Example Question #311 : Ap Physics 1

A ball is dropped from a building of height 45m. How long does it take for the ball to hit the ground? Ignore air resistance.

Possible Answers:

\(\displaystyle 10s\)

\(\displaystyle 2s\)

\(\displaystyle 9s\)

\(\displaystyle 3s\)

\(\displaystyle 5s\)

Correct answer:

\(\displaystyle 3s\)

Explanation:

Let's first list the values we know.

\(\displaystyle a=10\frac{m}{s^2}\)

\(\displaystyle v_o=0\frac{m}{s}\)

\(\displaystyle d=45m\)

We are looking for the time it takes for this ball to reach the ground, thus we are looking for \(\displaystyle t\). The kinematics equation we need to use is:

\(\displaystyle d=v_ot +\frac{1}{2}at^2\)
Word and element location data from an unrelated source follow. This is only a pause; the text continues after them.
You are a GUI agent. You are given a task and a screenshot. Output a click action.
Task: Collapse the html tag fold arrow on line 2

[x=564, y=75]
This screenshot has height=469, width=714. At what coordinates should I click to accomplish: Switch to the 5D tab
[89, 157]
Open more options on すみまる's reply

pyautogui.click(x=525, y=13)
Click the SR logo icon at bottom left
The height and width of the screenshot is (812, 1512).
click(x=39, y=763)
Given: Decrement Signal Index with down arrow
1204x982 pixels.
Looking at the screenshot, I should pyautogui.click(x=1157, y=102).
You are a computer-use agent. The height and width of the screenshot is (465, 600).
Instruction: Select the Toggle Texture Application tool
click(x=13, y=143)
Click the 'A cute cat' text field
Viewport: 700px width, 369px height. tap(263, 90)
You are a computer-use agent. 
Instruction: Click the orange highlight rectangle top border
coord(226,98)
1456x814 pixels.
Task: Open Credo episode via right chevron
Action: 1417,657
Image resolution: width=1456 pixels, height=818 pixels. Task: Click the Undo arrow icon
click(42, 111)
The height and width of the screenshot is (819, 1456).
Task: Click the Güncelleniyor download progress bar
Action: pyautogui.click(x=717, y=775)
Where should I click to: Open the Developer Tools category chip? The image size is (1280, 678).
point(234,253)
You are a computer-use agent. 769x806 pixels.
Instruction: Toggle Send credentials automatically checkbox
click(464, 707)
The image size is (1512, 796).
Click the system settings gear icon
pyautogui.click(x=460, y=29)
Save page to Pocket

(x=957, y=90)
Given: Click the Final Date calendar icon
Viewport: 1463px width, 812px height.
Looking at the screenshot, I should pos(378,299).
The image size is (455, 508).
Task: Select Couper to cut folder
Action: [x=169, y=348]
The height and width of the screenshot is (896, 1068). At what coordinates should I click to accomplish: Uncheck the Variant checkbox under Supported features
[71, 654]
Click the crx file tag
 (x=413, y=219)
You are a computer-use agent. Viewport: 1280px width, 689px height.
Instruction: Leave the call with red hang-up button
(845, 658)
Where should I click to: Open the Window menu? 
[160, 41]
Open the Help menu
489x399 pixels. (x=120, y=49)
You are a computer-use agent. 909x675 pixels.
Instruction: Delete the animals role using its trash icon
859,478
Since the initial velocity is zero, the \(\displaystyle v_ot\) term disappears. Thus we are left with:

\(\displaystyle 45m=\frac{1}{2}*10\frac{m}{s^2}t^2\)

Solve for time.

\(\displaystyle t=3s\)

We only take the positive value in our calculation since time cannot be negative. 

Example Question #41 : Linear Motion And Momentum

Suppose that two people are ice skating. Person A has a mass of \(\displaystyle 100\:kg\) and person B has a mass of \(\displaystyle 50\:kg\). At one point, both of them are standing on the ice together while not moving. If both of them push away from each other and slide across the frictionless ice, what will be the speed of person B compared to person A?

Possible Answers:

The speed of Person B will be equal to the speed of Person A

The speed of Person B will be twice as much as the speed of Person A

The speed of Person B will be half as much as the speed of Person A

The speed of Person B will be one-fourth the speed of Person A

Correct answer:

The speed of Person B will be twice as much as the speed of Person A

Explanation:

In this question, we're presented with a scenario in which two people are skating on ice. Initially, the two of them are standing still, and then they push away from each other. We then have to figure out the relative velocities of the two people.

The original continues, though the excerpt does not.